• Date and time: Tuesday 15 June 2021, 8pm to 9pm
  • Location: Online
  • Admission: Free admission, booking required

Book tickets

Event details

Join the world-renowned forensic anthropologist Sue Black for a remarkable journey of revelation and discover the secrets hidden deep within our bones.

From skull to feet, via the face, spine, chest, arms, hands, pelvis and legs, she will show that each part of us has a tale to tell. What we eat, where we go, everything we do leaves a trace, a message that waits patiently for months, years, sometimes centuries, until a forensic anthropologist is called upon to decipher it.

Some of this information is easily understood, some holds its secrets tight and needs scientific cajoling to be released. But by carefully piecing together the evidence, the facts of a life can be rebuilt.

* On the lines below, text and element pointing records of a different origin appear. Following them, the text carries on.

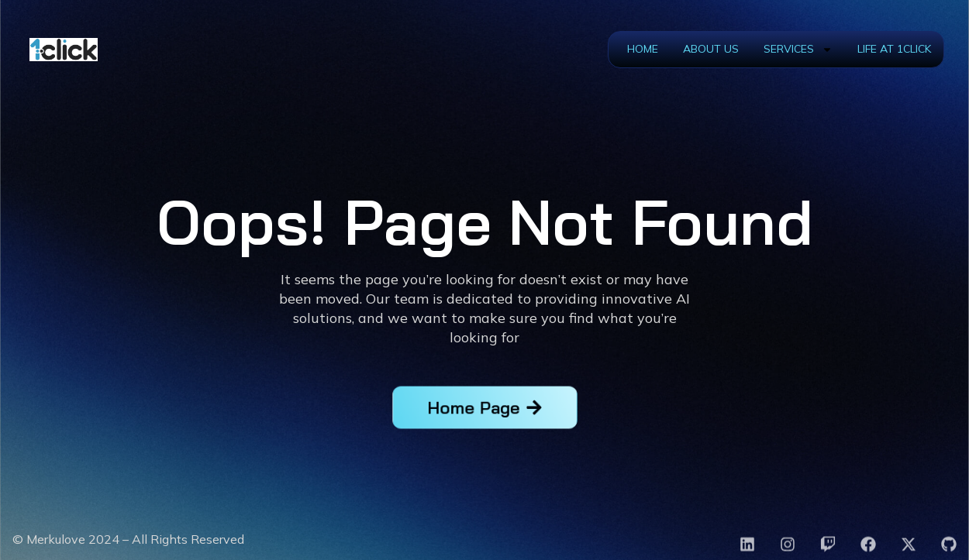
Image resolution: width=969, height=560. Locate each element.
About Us (711, 49)
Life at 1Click (894, 49)
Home (643, 49)
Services (798, 50)
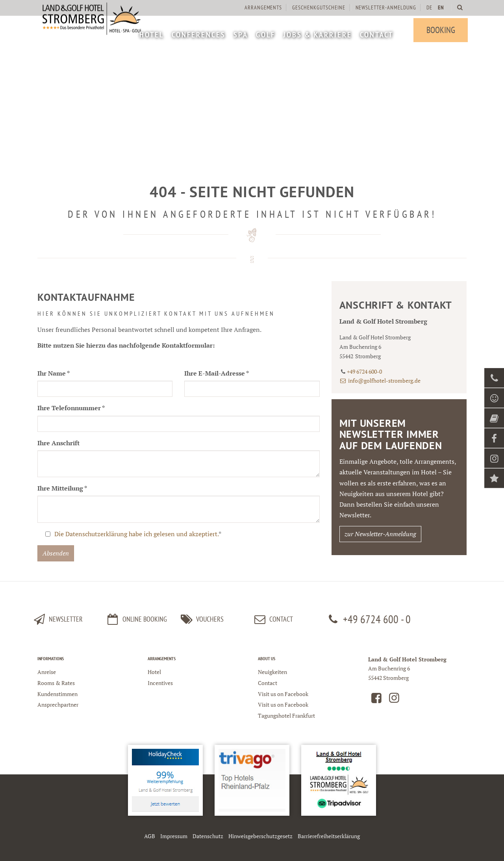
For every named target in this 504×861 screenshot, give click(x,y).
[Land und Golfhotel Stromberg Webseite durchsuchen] (458, 7)
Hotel (154, 672)
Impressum (174, 836)
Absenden (56, 553)
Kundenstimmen (57, 694)
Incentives (160, 683)
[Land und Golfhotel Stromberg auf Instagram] (394, 700)
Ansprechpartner (58, 704)
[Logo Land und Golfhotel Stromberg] (96, 31)
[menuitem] (150, 35)
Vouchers (201, 619)
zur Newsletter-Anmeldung (380, 534)
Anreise (46, 672)
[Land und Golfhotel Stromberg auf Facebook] (376, 700)
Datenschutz (208, 836)
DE (428, 7)
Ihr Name (54, 373)
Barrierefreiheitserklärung (329, 836)
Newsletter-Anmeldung (384, 7)
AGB (150, 836)
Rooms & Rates (56, 683)
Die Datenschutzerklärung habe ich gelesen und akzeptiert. (136, 534)
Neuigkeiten (272, 672)
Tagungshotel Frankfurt (286, 715)
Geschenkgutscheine (317, 7)
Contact (272, 619)
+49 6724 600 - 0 (368, 619)
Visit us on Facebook (283, 694)
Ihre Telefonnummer (71, 408)
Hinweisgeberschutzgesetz (260, 836)
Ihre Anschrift (58, 443)
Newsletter (57, 619)
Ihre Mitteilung (62, 488)
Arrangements (262, 7)
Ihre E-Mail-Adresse (217, 373)
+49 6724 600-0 (364, 371)
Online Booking (136, 619)
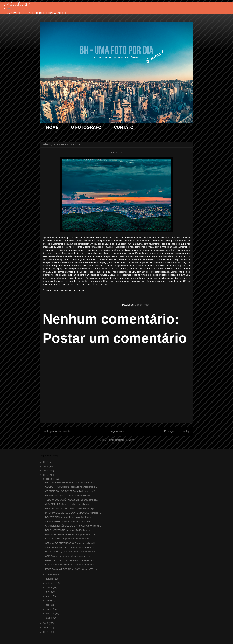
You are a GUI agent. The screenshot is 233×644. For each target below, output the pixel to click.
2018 (46, 462)
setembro (51, 583)
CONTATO (124, 127)
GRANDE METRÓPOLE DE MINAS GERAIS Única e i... (73, 526)
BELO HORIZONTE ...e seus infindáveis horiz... (69, 530)
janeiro (49, 618)
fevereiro (50, 614)
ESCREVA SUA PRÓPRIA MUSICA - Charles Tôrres (71, 569)
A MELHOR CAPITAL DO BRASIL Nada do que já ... (71, 548)
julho (48, 592)
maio (48, 600)
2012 (46, 632)
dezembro (51, 479)
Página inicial (117, 431)
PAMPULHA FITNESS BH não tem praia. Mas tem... (71, 534)
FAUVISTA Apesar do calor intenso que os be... (68, 496)
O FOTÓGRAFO (86, 127)
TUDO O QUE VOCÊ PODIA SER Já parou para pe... (72, 500)
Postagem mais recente (57, 431)
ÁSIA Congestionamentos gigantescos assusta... (69, 556)
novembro (51, 574)
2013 (46, 628)
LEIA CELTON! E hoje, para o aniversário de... (68, 539)
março (49, 609)
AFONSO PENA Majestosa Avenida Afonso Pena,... (70, 522)
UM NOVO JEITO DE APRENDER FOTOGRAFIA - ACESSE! (37, 13)
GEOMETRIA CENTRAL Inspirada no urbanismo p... (71, 487)
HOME (52, 127)
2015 (46, 475)
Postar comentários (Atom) (121, 440)
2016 (46, 470)
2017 (46, 466)
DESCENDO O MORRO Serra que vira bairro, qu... (70, 508)
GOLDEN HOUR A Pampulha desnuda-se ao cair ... (70, 565)
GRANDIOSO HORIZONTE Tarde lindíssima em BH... (72, 491)
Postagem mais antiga (177, 431)
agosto (49, 588)
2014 (46, 623)
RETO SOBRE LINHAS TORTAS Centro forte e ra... (71, 482)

Limb by limb, case by case - some criminal, some historical, some unaccountably bizarre – Sue, author of Written in Bone, will reconstruct with intimate sensitivity and compassion the hidden stories in what we leave behind.

Sue will be joined in conversation by sociologist Ruth Penfold-Mounce of the University of York.

 

This event is hosted live on Zoom Webinar. You’ll receive a link to join a couple of days before the event takes place and a reminder an hour before. During the event, you can ask questions via a Q&A function but audience cameras and microphones will remain muted throughout.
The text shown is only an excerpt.